325 East Warm Springs Road

Suite 102

Las Vegas, NV 89119

 

Re: Registration Statement on Form S-8

 

Ladies and Gentlemen:

 

This opinion letter is furnished to you in connection with your filing of a registration statement on Form S-8 (the “Registration Statement”), pursuant to the Securities Act of 1933, as amended (the “Securities Act”), on or about the date hereof relating to the registration of 1,800,000 shares of Common Stock, $0.001 par value per share (the “Shares”), of LiveDeal, Inc., a Nevada corporation (the “Company”), that may be issued pursuant to the Company’s 2014 Omnibus Equity Incentive Plan (the “Plan”).

 

We have reviewed such documents and made such examination of law as we have deemed appropriate to give the opinion expressed below.

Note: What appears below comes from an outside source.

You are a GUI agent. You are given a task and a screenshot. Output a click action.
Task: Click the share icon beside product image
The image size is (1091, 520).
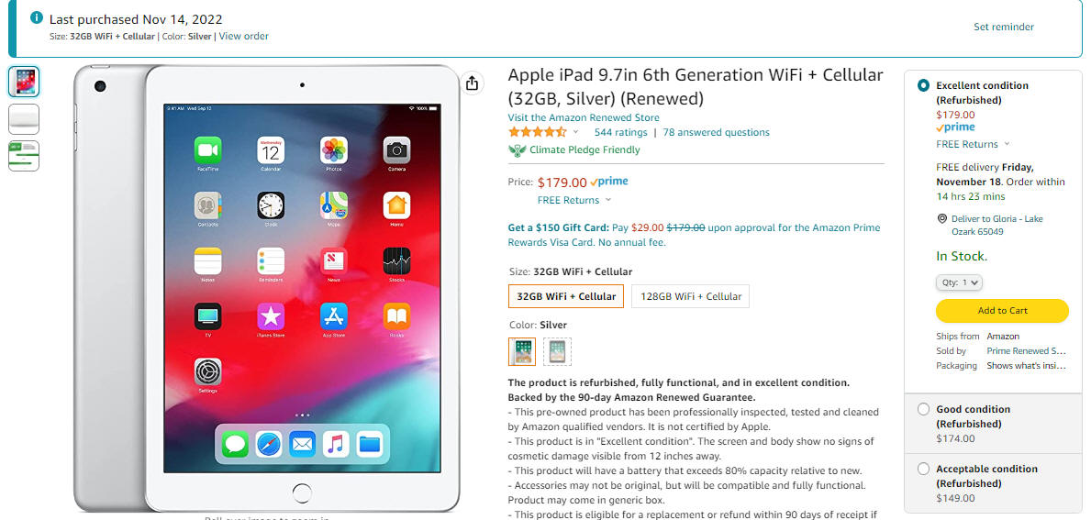472,83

We have relied, without independent verification, on certificates of public officials and, as to matters of fact material to the opinion set forth below, on certificates of officers of the Company.

 

We express no opinion herein as to the laws of any state or jurisdiction other than the laws of the State of Nevada and the federal laws of the United States of America. We are not rendering any opinion as to compliance with any federal or state antifraud law, rule, or regulation relating to securities, or to the sale or issuance thereof.

 

For purposes of the opinion expressed below, we have assumed that a sufficient number of authorized but unissued shares of the Company’s Common Stock will be available for issuance when the Shares are issued.

 

Based on the foregoing, we are of the opinion that the Shares have been duly authorized and, upon issuance and delivery against payment therefor in accordance with the terms of the Plan, will be validly issued, fully paid and nonassessable.

 

We hereby consent to the inclusion of this opinion as Exhibit 5.1 to the Registration Statement. In giving our consent, we do not admit that we are in the category of persons whose consent is required under Section 7 of the Securities Act or the rules and regulations thereunder.